Çifte vergileme, vergiye tabi bir gelirin birden fazla ülkede vergi konusu olması, aynı gelirin hem elde edildiği ülkede hem de geliri elde edenin mukim (yerleşik) olduğu ülkede vergilendirilmesidir. Ülkeler bu istenilmeyen durumu ortadan kaldırmak amacıyla aralarında vergi anlaşmaları yapmaktadırlar.

Türkiye’nin bugüne kadar akdettiği ve halen yürürlükte olan Anlaşmaları Gelir İdaresi Başkanlığı’nın Web sayfasında “ www.gib.gov.tr “ yer almaktadır. Burada yapılan açıklamalar genel nitelikli olup, ayrıntılar için ilgili anlaşmaların dikkate alınması gerekmektedir.

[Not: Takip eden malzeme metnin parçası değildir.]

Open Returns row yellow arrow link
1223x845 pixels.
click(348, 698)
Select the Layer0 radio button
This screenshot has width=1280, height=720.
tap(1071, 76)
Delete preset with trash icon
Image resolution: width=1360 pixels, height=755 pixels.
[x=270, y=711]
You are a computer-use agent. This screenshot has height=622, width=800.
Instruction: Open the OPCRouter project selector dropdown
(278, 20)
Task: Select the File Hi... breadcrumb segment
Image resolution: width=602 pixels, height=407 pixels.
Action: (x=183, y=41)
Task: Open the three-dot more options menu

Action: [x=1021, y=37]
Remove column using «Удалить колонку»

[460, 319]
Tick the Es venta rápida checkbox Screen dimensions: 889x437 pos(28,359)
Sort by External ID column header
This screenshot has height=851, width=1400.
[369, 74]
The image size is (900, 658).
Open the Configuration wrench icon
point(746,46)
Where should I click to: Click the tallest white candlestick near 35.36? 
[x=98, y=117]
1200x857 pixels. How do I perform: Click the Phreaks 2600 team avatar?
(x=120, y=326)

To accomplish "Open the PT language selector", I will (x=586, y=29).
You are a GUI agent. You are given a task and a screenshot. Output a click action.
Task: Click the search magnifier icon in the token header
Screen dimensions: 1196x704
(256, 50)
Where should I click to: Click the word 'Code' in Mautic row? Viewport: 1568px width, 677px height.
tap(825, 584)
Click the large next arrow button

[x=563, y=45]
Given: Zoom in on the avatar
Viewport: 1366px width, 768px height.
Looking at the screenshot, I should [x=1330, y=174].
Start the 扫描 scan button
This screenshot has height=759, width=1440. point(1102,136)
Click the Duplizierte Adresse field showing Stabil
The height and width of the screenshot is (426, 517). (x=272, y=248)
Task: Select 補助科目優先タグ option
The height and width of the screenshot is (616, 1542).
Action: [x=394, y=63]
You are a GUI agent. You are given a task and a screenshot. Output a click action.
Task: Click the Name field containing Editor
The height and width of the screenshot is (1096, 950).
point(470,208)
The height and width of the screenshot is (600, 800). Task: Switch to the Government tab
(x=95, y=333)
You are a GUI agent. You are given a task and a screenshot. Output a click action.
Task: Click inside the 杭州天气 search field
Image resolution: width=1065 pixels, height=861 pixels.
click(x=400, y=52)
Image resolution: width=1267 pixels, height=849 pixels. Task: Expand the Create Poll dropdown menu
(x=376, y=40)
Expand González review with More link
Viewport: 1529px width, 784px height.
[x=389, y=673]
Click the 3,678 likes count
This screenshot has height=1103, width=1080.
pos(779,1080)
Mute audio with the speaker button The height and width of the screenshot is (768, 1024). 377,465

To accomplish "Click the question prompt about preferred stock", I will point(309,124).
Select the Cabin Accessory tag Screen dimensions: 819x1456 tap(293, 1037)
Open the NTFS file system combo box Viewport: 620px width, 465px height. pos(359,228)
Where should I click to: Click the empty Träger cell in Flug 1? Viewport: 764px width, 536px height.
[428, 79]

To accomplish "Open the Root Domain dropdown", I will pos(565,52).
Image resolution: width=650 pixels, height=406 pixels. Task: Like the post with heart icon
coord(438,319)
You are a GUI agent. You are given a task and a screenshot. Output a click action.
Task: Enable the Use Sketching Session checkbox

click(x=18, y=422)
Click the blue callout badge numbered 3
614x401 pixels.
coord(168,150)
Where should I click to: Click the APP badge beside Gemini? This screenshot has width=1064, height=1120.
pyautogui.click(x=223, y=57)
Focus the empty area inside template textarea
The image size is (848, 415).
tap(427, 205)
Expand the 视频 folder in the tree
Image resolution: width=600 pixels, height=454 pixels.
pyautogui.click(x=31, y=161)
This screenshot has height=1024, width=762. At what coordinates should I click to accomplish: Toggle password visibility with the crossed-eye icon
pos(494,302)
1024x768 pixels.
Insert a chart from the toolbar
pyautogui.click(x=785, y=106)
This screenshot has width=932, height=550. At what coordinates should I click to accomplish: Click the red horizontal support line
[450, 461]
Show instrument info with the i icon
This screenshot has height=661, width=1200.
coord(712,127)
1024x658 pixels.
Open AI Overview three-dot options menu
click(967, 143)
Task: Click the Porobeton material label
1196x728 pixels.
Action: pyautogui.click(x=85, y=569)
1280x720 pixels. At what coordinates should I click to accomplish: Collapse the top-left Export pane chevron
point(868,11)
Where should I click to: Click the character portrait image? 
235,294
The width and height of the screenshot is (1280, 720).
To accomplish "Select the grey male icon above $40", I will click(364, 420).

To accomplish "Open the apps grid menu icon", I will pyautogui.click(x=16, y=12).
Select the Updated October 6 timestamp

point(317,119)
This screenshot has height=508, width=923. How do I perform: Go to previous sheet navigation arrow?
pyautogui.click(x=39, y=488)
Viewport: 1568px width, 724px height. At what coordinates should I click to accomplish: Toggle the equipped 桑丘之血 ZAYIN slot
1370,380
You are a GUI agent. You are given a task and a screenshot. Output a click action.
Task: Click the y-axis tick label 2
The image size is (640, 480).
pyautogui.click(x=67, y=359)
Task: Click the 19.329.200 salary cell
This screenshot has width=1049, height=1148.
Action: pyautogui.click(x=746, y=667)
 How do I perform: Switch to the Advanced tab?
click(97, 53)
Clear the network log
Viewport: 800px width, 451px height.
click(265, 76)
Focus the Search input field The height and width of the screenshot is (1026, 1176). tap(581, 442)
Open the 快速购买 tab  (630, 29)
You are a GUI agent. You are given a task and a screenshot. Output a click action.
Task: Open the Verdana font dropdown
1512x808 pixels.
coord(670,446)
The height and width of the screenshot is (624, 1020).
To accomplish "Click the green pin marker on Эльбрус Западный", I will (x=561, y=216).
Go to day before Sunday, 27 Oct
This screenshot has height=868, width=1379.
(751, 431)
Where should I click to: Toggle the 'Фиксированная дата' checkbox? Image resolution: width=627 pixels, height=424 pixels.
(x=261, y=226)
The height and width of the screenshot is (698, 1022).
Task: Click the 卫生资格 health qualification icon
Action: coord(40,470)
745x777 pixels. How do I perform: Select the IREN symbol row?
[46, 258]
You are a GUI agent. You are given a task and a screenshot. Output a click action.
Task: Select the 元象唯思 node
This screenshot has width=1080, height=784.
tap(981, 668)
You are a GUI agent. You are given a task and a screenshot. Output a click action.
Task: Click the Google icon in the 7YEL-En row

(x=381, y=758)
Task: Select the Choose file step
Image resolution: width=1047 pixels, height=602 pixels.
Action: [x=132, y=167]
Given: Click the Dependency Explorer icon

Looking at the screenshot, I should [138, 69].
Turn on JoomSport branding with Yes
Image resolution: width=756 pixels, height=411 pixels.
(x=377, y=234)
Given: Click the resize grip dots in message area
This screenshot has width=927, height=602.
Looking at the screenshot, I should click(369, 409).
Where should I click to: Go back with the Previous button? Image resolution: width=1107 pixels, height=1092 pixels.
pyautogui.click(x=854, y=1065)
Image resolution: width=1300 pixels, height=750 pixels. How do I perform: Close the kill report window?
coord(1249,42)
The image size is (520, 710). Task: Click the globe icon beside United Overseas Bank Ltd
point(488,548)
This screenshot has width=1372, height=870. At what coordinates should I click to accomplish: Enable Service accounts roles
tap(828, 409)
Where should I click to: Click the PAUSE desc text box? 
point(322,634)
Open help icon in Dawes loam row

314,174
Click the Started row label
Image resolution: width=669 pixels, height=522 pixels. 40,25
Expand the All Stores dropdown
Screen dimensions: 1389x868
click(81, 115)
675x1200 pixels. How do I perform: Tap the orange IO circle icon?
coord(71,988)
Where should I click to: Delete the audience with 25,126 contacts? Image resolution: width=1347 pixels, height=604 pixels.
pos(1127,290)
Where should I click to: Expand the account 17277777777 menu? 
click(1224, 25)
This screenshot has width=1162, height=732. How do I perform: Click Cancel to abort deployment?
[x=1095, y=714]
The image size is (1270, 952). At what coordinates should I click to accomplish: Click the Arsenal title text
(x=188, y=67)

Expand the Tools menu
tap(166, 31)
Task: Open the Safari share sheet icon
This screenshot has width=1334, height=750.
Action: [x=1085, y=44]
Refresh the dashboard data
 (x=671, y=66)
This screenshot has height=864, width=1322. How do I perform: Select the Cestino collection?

B – ANLAŞMALARDA DÜZENLENEN GELİR UNSURLARI

Çifte vergilendirmeyi önleme anlaşmalarında:

  1. Gayrimenkul varlıklardan elde edilen gelirler,
  2. Ticari kazançlar,
  3. Uluslararası taşımacılık kazançları,
  4. Temettü gelirleri,
  5. Faiz gelirleri,
  6. Gayrimaddi Hak Bedelleri (Royalty gelirleri)
  7. Sermaye değer artış kazançları,
  8. Serbest meslek faaliyetlerinden elde edilen gelirler,
  9. Ücret gelirleri,
  10. Şirket yönetim kurulu üyelerinin gelirleri,
  11. Sanatçı ve sporcu gelirleri,
  12. Özel sektör çalışanlarının emekli maaşları,
  13. Kamu çalışanlarının ücret gelirleri ve emekli maaşları,
  14. Öğretmenler ve öğrencilerin elde ettikleri gelirler ve
  15. Diğer gelirler gibi

gelirler düzenlenmektedir.

Yukarıda belirtilen gelir unsurları Anlaşmalarda ayrı ayrı ele alınmakta ve vergileme yetkisi duruma göre mukim olunan ülkeye veya gelirin elde edildiği kaynak ülkeye bırakılmakta, bazen de her iki ülke arasında paylaştırılmaktadır. Vergilemenin her iki Devlette de yapıldığı durumda aynı kazançlar üzerinden mükerrer vergilendirmeyi önlemek için diğer Devlette ödenen vergi mukim olunan devlette Anlaşmanın Çifte Vergilendirmenin Önlenmesine ilişkin madde hükümleri çerçevesinde duruma göre mahsup veya istisna edilmektedir.

 

C – ANLAŞMALARDA YER ALAN MADDELERE İLİŞKİN BİLGİLER

Anlaşma Kapsamına Giren Kişiler:

Bir anlaşmanın kapsamına Anlaşmaya taraf Devletlerden birinde veya her ikisinde mukim olanlar girmektedir. Dolayısıyla her iki Devlet ile de mukimlik ilişkisi olmayanlar Anlaşmadan yararlanamamaktadırlar. Mukimlik konusu ise Anlaşmalarda ayrı bir maddede ( Madde 4 ) ele alınmakta olup, konuya ilişkin açıklamalar bu maddede yer almaktadır.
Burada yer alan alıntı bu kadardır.